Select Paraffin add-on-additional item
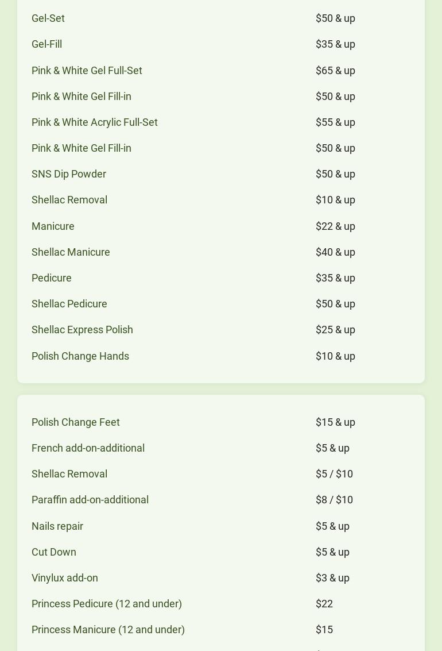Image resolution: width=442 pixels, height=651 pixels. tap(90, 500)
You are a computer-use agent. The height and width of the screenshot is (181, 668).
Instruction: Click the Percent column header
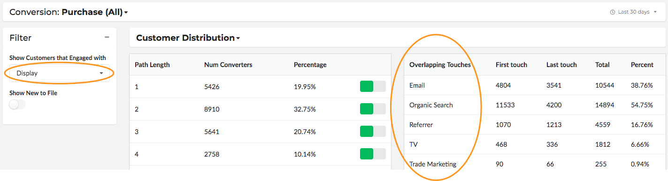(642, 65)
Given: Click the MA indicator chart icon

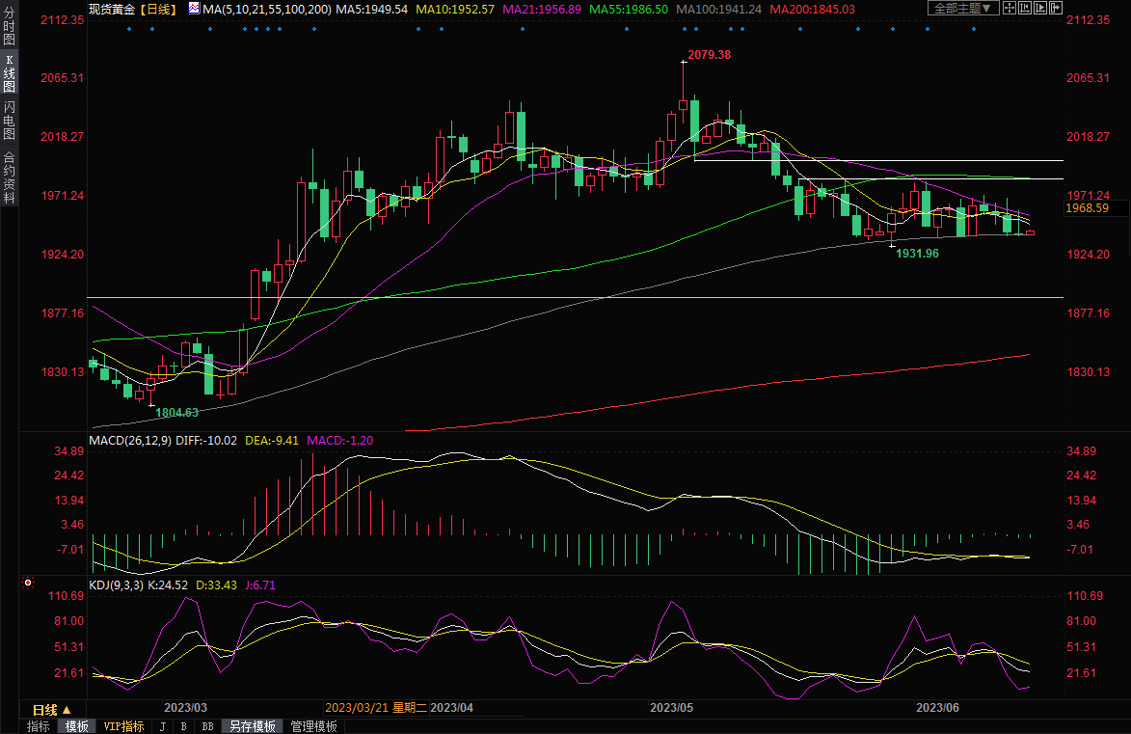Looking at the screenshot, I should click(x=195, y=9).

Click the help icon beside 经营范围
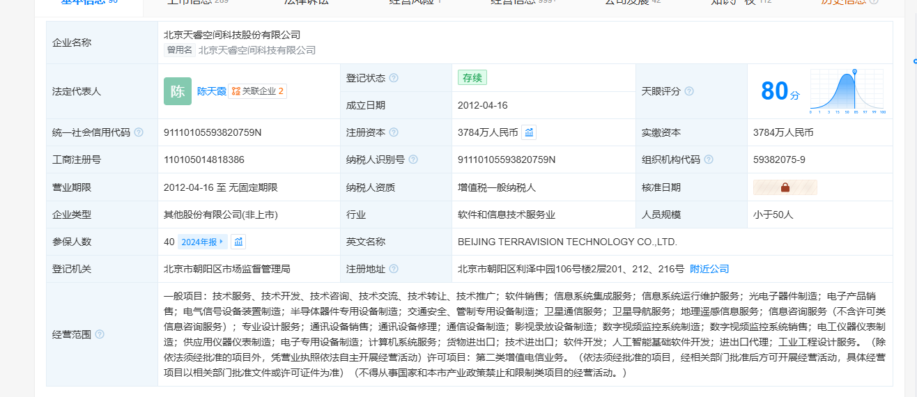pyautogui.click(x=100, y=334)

=-=-=

* [Task prompt] Please pull out each line of the entries above that contains the string "icon". Case counts, so only lines with the same capitalization qualify.

* [Solved exercise]
Given: Click the MA indicator chart icon
Click the help icon beside 经营范围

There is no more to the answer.